Our government serves the interests of the wealthy. Corporate lobbyists, massive campaign donations and a revolving door between Washington and Wall Street has turned our system from a democratic republic to a plutocracy. We are at the mercy of the super rich as they decide where oil pipelines go, whether we have publics schools, if we have any opportunity to escape medical or student loan debt and even if we go to war (see: military-industrial complex). One Russian revolutionary stated, “a democratic republic is the best possible political shell for capitalism, and, therefore, once capital has gained possession of this very best shell ... it establishes its power so securely, so firmly, that no change of persons, institutions or parties in the bourgeois-democratic republic can shake it.” In short, the current system is working, just not for us.

The Republicans and Democrats have blinded working class people for years with culture war rhetoric. Minority groups are turned into voter blocks, pawns that can be trusted as team red or blue. For example, federal Democrats pose as allies to people of color even though the Clintons and Joe Biden are key figures in mass incarceration, effectively the rebirth of slavery in the United States.
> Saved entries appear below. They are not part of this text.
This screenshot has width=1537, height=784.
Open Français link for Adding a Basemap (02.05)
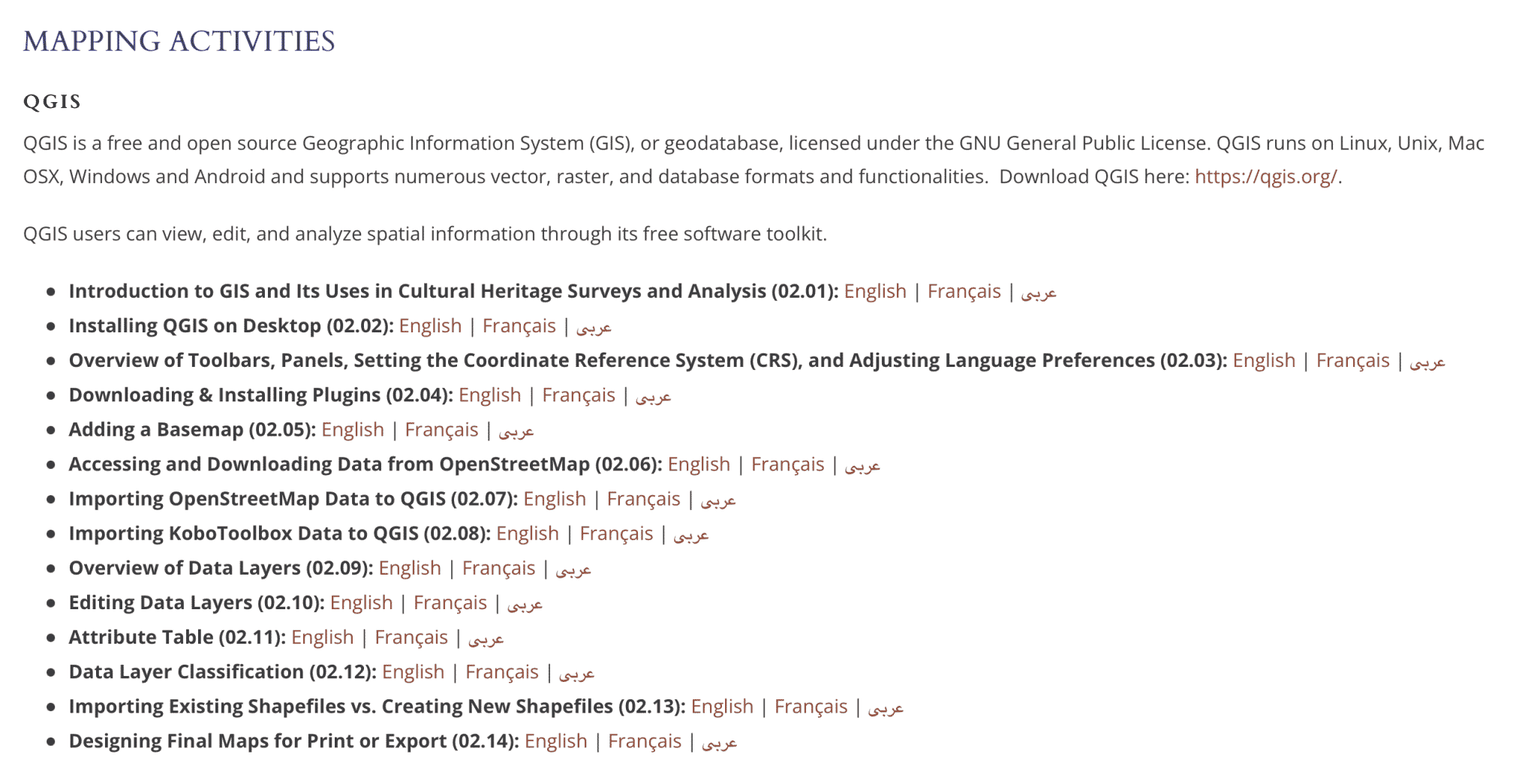[441, 429]

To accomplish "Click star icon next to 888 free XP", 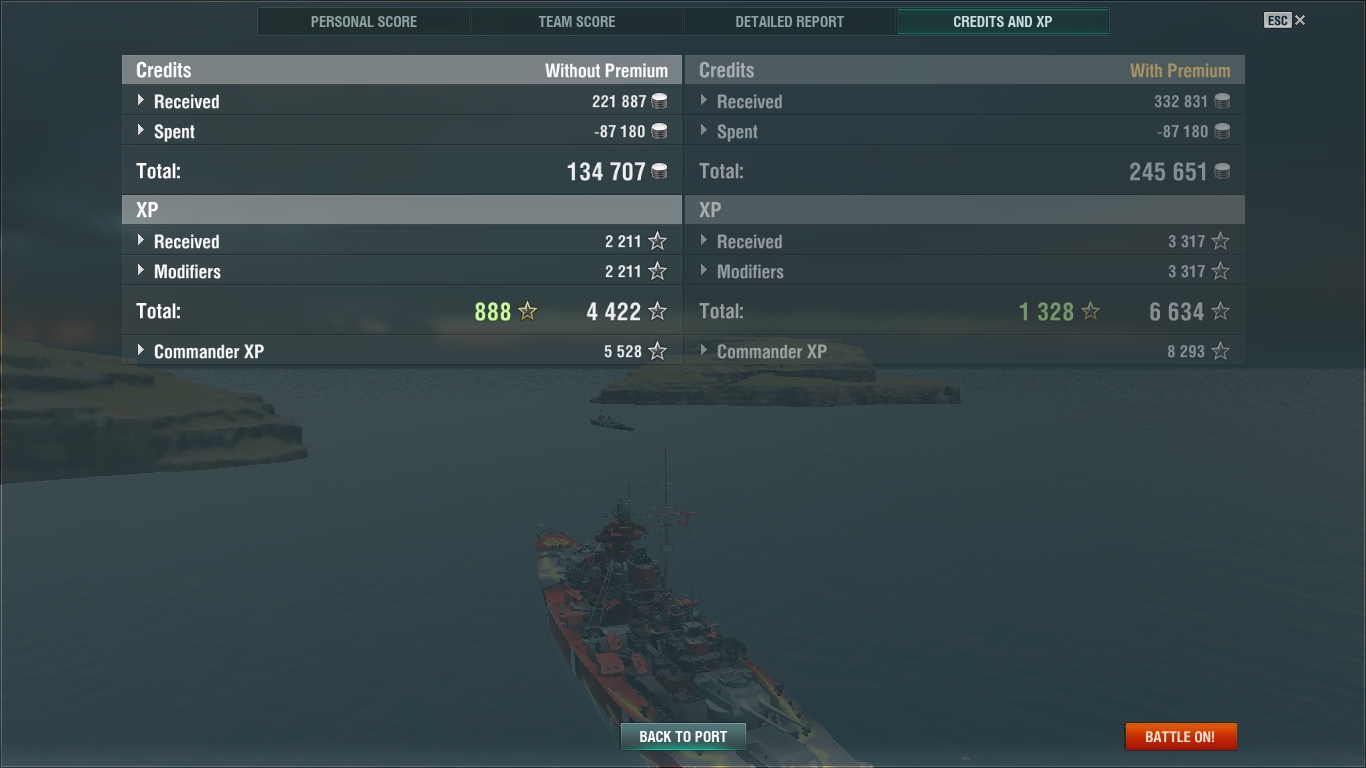I will tap(528, 311).
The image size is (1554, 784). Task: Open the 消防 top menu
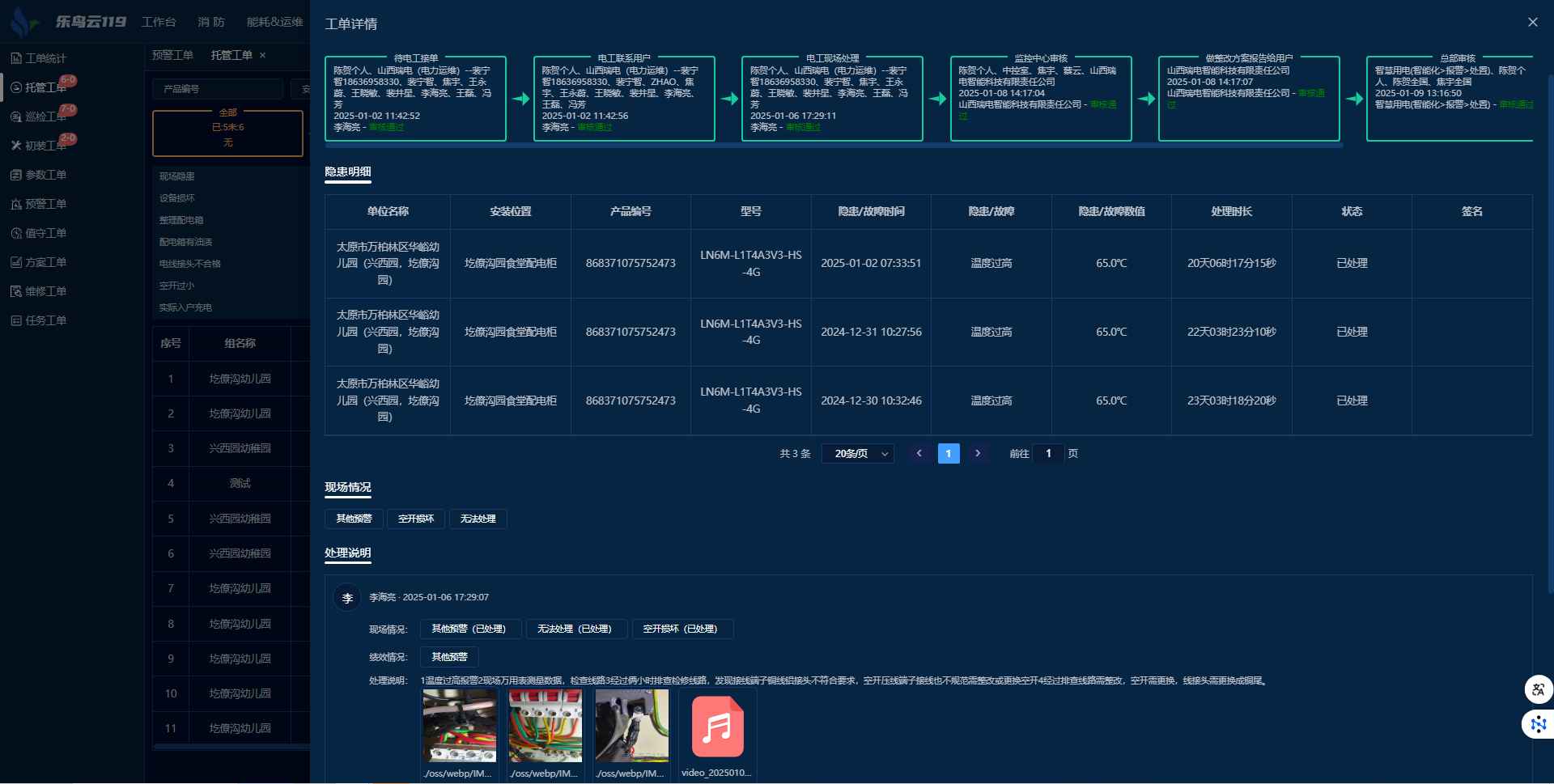211,22
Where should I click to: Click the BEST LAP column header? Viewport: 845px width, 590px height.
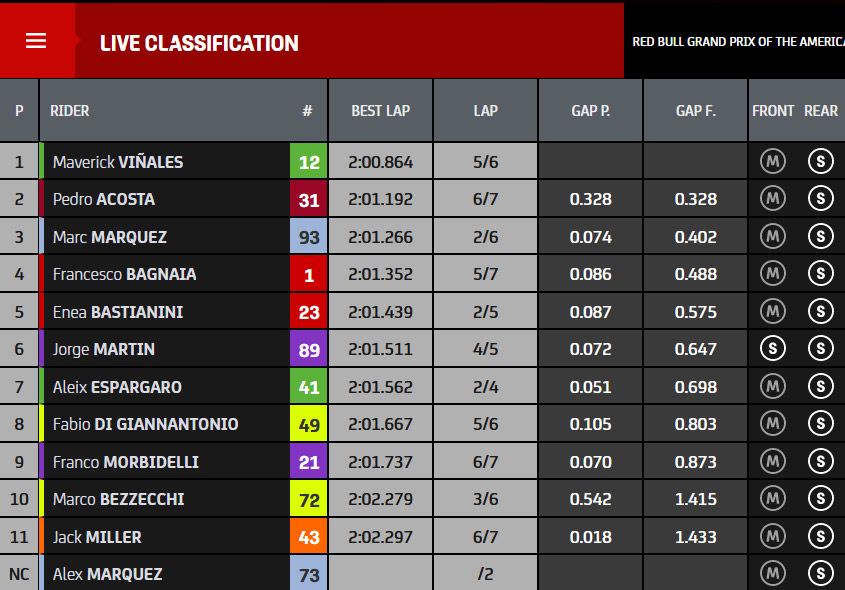380,110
Republicans have appealed to working class, Christian, white workers, arguing that immigrants and minorities will lower their wages while slashing medicare, busting unions and spending billions on weapons instead of homes, healthcare and food.

In the words of Zack De La Rocha on “Down Rodeo,”
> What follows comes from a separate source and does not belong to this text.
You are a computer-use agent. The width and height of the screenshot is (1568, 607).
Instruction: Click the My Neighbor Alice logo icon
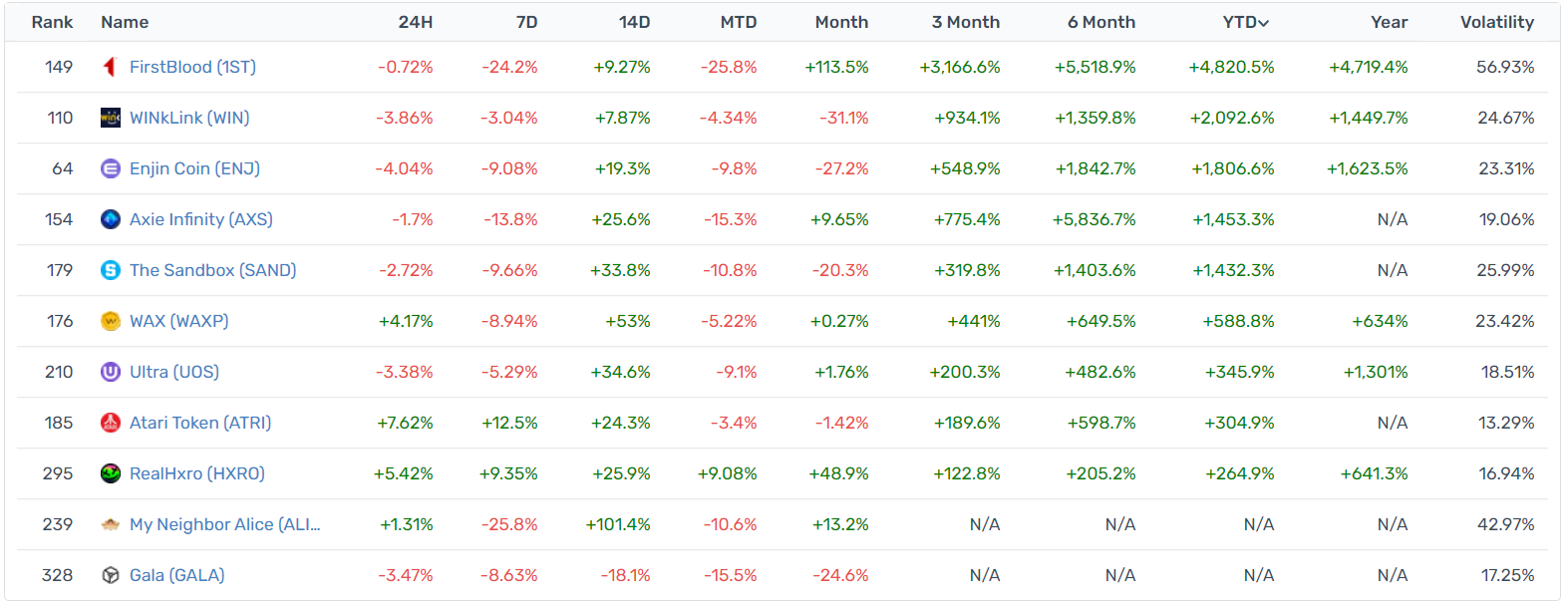[111, 524]

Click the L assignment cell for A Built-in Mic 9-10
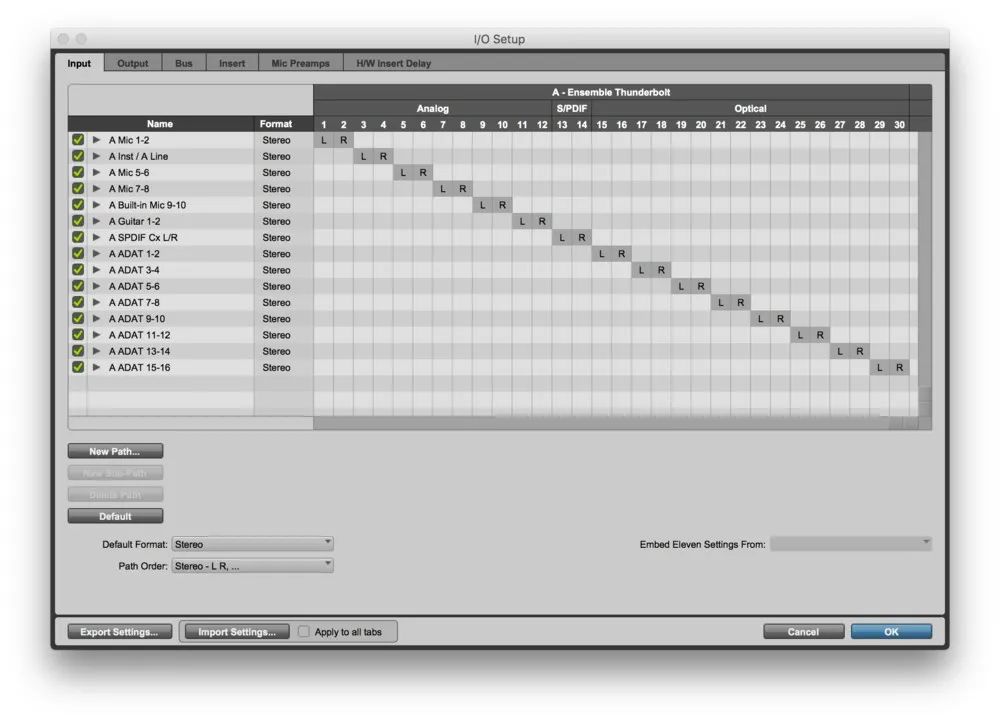click(x=482, y=205)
“The pen devils set that stage for the war at home

Locked without a wage you’re standing in the drop zone

The clocker’s born staring at an empty plate

Momma’s torn hands cover her sunken face

We hungry but them belly full

The structure is set, you’ll never change it with a ballot pull.”
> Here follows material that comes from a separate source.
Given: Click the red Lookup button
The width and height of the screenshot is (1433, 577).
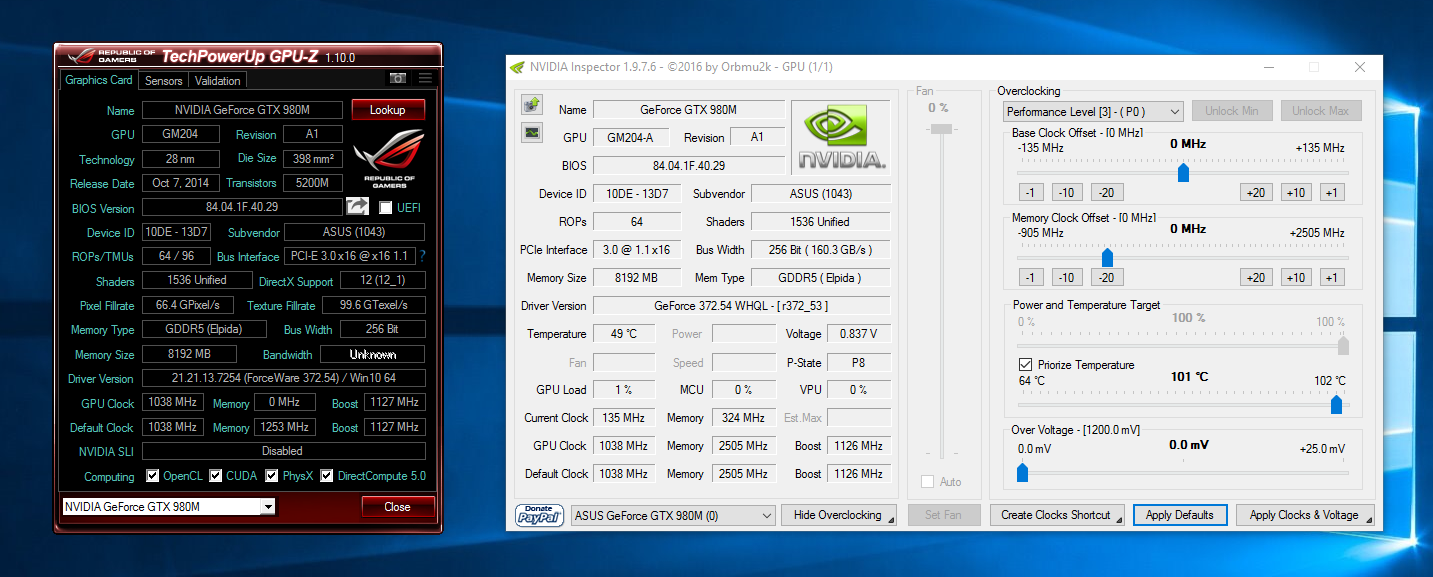Looking at the screenshot, I should point(387,110).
If change is to happen, it must come from below. Voting is not going to solve the problems of our system. Holding signs is not going to protect us from violence. Taking health care away is murder. Letting bankers steal homes and bailing them out instead of families is criminal. But we are the producers. If we hold a May Day strike, if we boycott businesses that perpetuate wage slavery like Papa John’s Pizza Chain, if we cause social and economic disruption that affects the elite’s profits, they will be forced to listen. If they choose to value money over human lives, let us capture their bottom line. We are many, they are few.